Essential thrombocythemia (ET) is a blood condition where there is uncontrolled production of blood cells by the bone marrow. People with essential thrombocythemia will have too many platelets which results in a higher risk of forming blood clots.
Patients with ET present in different ways.
For many, they may not have any symptoms, but abnormalities were detected after a routine blood test.
Many patients with essential thrombocythemia are recognized incidentally during routine blood test.
Essential thrombocythemia occurs when there is a mutation in genes which is involved in the regulation of blood cell production.
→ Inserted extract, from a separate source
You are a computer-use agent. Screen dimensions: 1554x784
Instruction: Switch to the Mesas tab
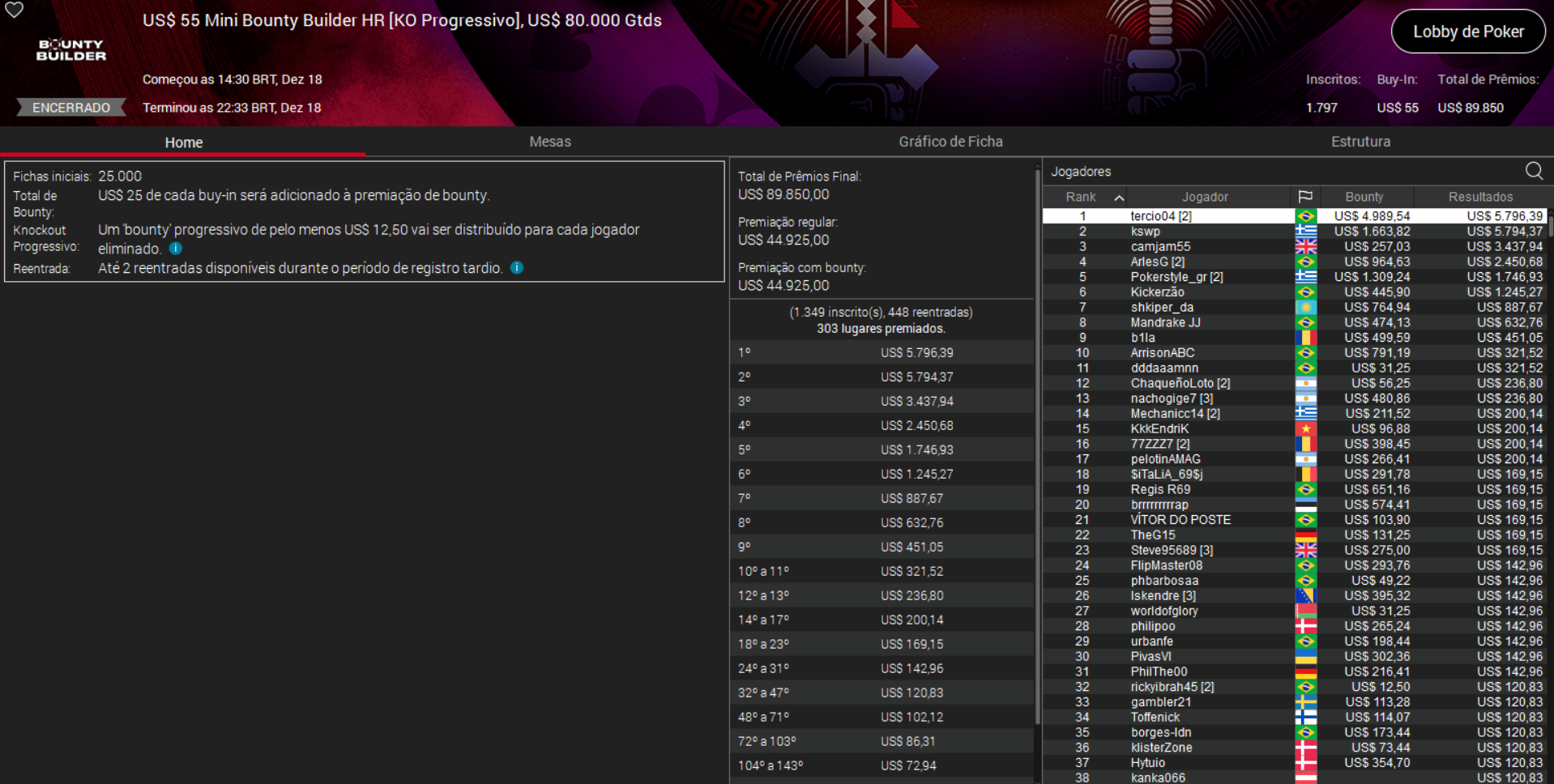point(549,141)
The cause of the gene mutation is unknown and is usually not an inheritable mutation.
To make a diagnosis of essential thrombocythemia, patients will require blood tests including a full blood count and tests for the mutations (gene alterations) found with MPN. The gene alteration usually associated are Jak2 V617F, Calreticulin (CALR), and MPL.
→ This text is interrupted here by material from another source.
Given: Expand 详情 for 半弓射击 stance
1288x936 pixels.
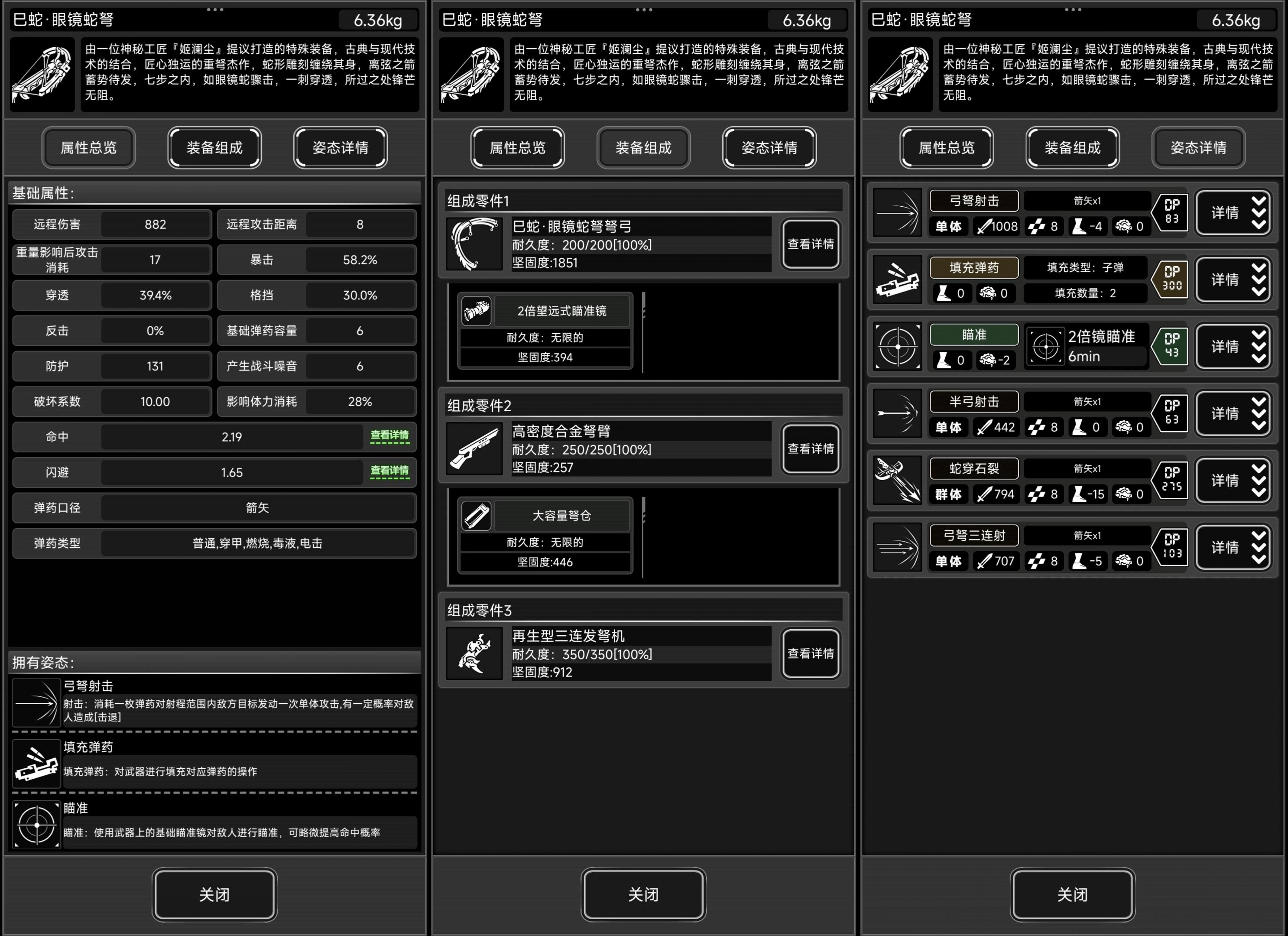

Patients may need a bone marrow aspiration and trephine biopsy, as well as additional tests to exclude other causes of elevated blood counts.
The treatment of essential thrombocythemia includes
Good control of pre-existing conditions such as high blood pressure, high cholesterol and diabetes mellitus also helps to decrease the risk of blood clot.
A healthy lifestyle including regular exercise and a healthy diet is also recommended.
In patients who require reduction of the platelet count, this can be achieved with medication: hydroxyurea, anagrelide, PEGylated interferon.
Young patients with no history of previous blood clots generally do not need medications to reduce the platelet count.